Master's Thesis Tobias Burgholz

  Master's Thesis Burgholz Copyright: EBC Aachen Model Room (AMoR)

In the context of room ventilation, both the maintenance of good air quality and the provision of a comfortable environment are crucial. Thermal comfort strongly depends on the distribution of local air velocities and temperatures within the occupied zone. The concept of air distribution impacts both air flow field and thermal comfort significantly.

As part of this thesis, a new test bench software is designed and implemented using LabVIEW, and 17 experiments with different combinations of spefific cooling loads, specific volume flows and supply air temperatures are conducted. The main goal is the investigation of the limitations to the applicability of displacement ventilation regaring the provision of a thermally comfortable environment in buildings.
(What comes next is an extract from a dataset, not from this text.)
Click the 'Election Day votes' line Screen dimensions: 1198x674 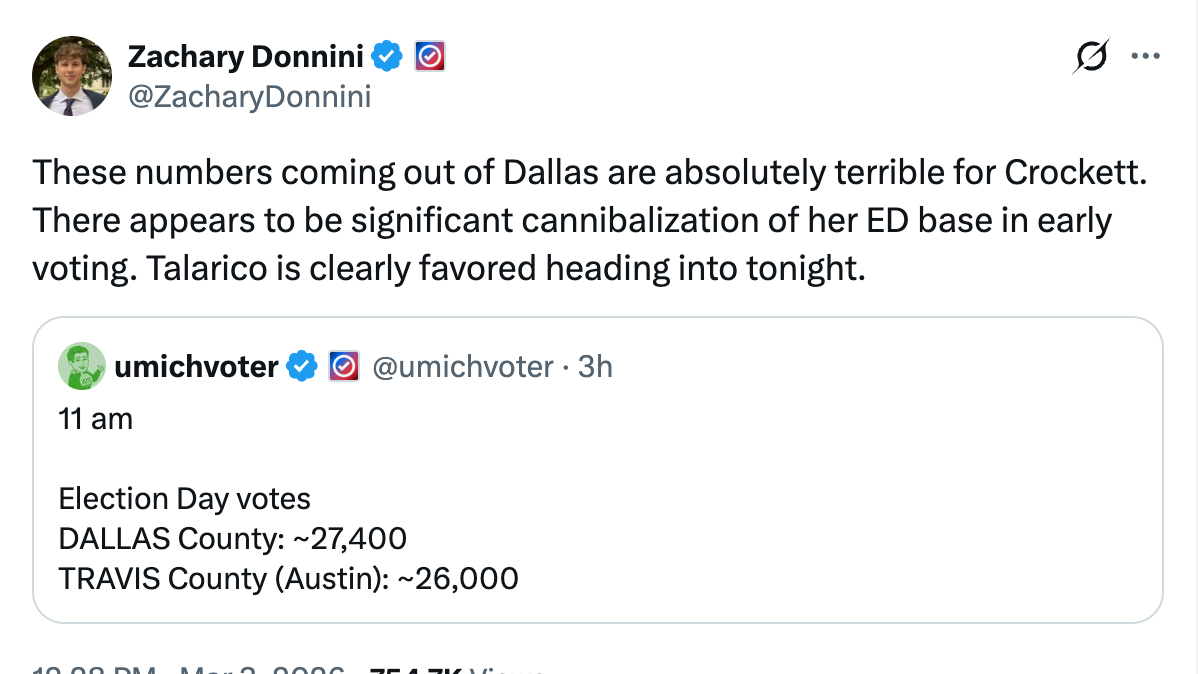[184, 498]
Based on the percentage of persons affected by draughts, vertical differences in air temperatures and cold or warm floor surfaces, all configurations are assigned to (if possible) one of three thermal environment categories introduced in DIN EN ISO 7730, with category A imposing the highest and category C imposing the lowest requirements.
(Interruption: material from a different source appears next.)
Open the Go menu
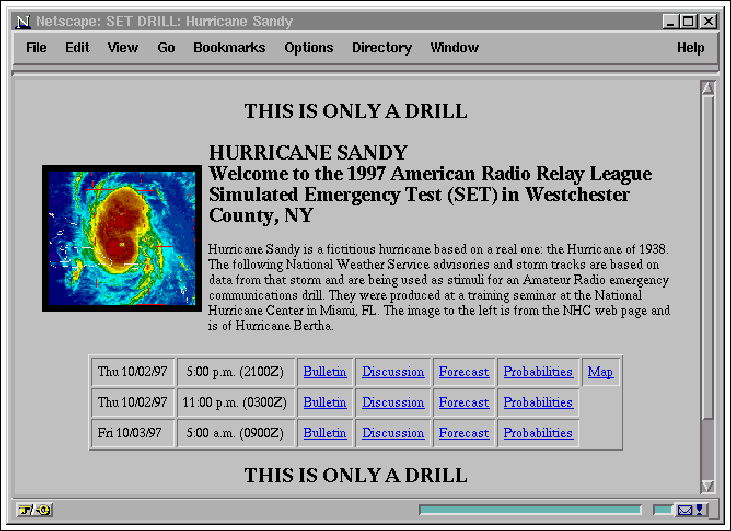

The results show that, depending on the respective volumeflow, significant draught ratings are likely to occur along with little vertical temperature gradients, and vice versa. As primary air is introduced immediately above floor level, local draught ratings peak at ankle height. Vertical air temperature

differences between feet and head level of standing persons range from 2 to 8,3 K. On the contrary, neither cooling load nor volume flow appear to have an impact on the surface temperature of the floor. Due to both excessive draught ratings and vertical temperature gradients, none of the 17 setups that were investigated meet the requirements of DIN EN ISO 7730.